Nontrivial damping of magnetization currents in perturbed spin chains

TL;DR

This paper investigates how perturbations affect the damping of magnetization currents in a quantum spin chain, revealing nontrivial damping behavior and providing a perturbative understanding of these effects.

Contribution

It demonstrates that magnetization current damping in a perturbed spin chain is nontrivial and introduces a modified autocorrelation function that exhibits simple damping, supported by numerical and analytical methods.

Findings

Standard autocorrelation function shows nontrivial damping.

Modified autocorrelation function exhibits simple damping.

Results align with previous findings in Hubbard chains.

Abstract

Since perturbations are omnipresent in physics, understanding their impact on the dynamics of quantum many-body systems is a vitally important but notoriously difficult question.

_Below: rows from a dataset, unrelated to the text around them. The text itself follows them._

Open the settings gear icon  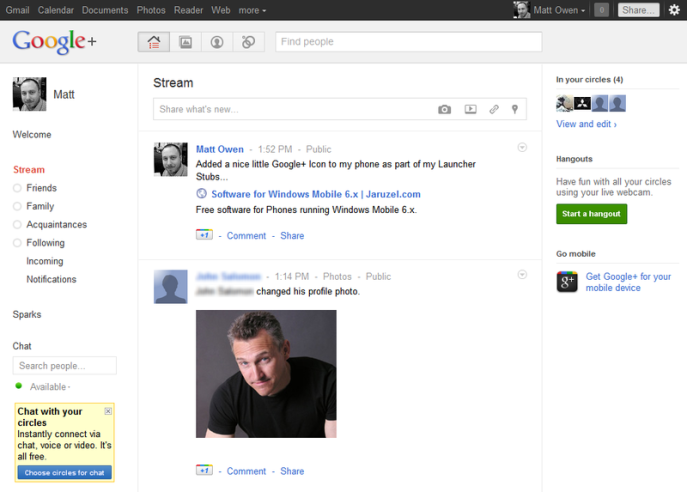673,10
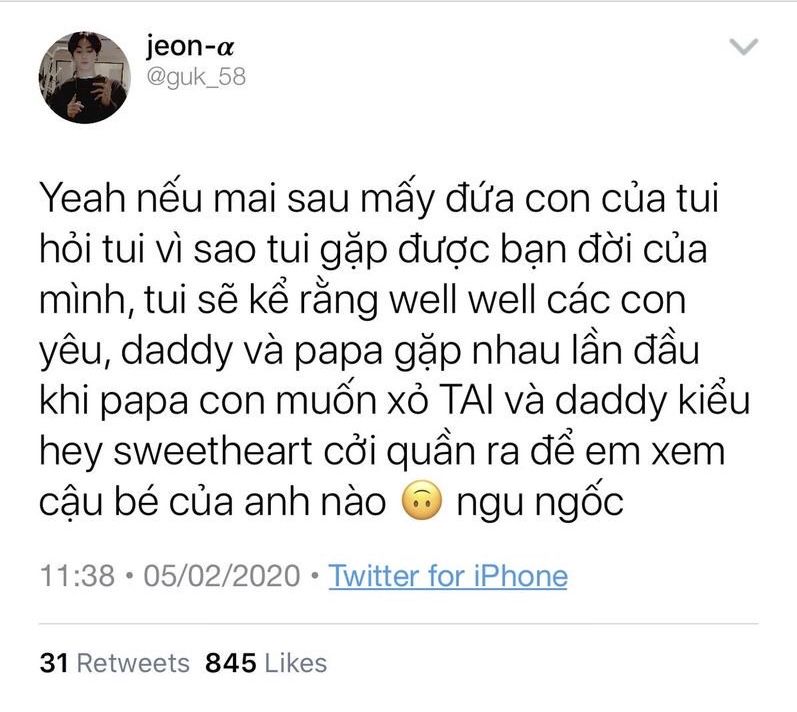This screenshot has width=797, height=712.
Task: Click the alpha symbol in the display name
Action: point(226,47)
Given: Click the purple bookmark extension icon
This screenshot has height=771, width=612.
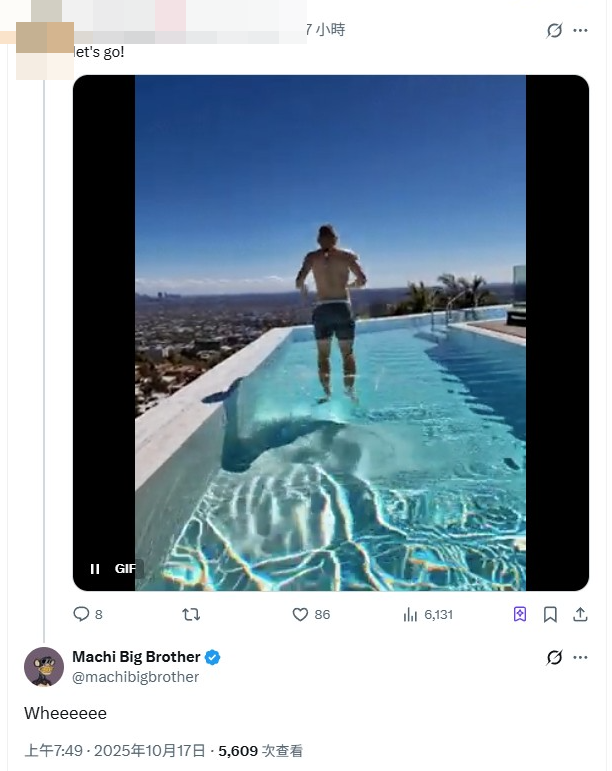Looking at the screenshot, I should (x=520, y=615).
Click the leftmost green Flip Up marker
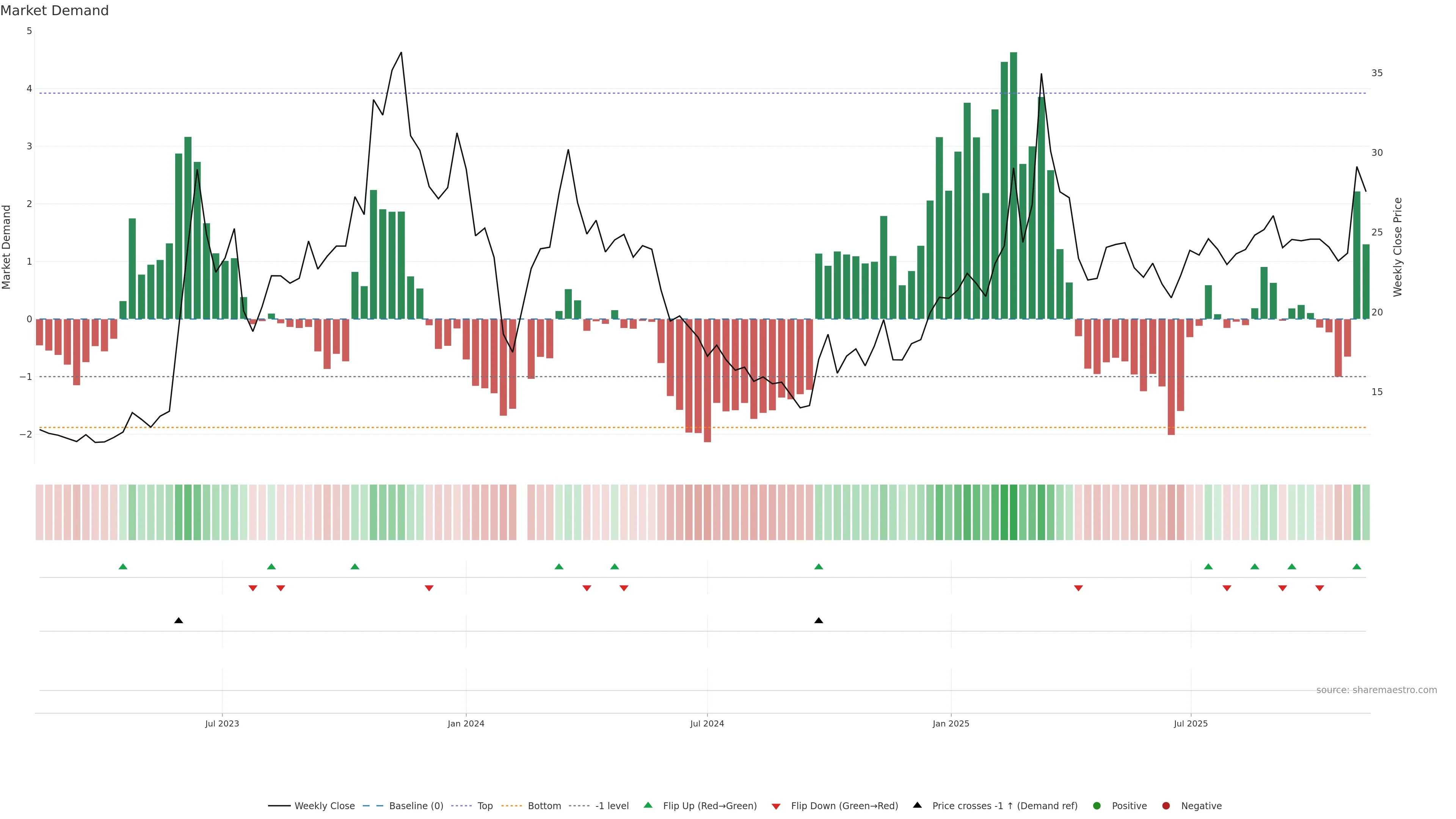This screenshot has width=1456, height=819. point(122,566)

On the one hand, random-matrix and typicality arguments suggest a rather simple damping in the overwhelming majority of cases, e.g., exponential damping according to Fermi's Golden Rule. On the other hand, counterexamples are known to exist, and it remains unclear how frequent and under which conditions such counterexamples appear. In our work, we consider the spin-1/2 XXZ chain as a paradigmatic example of a quantum many-body system and study the dynamics of the magnetization current in the easy-axis regime. Using numerical simulations based on dynamical quantum typicality, we show that the standard autocorrelation function is damped in a nontrivial way and that only a modified version of this function is damped in a simple manner. Employing projection-operator techniques in addition, we demonstrate that both, the nontrivial and simple damping relation can be understood on perturbative grounds. Our results are in agreement with earlier findings for the particle current in the Hubbard chain.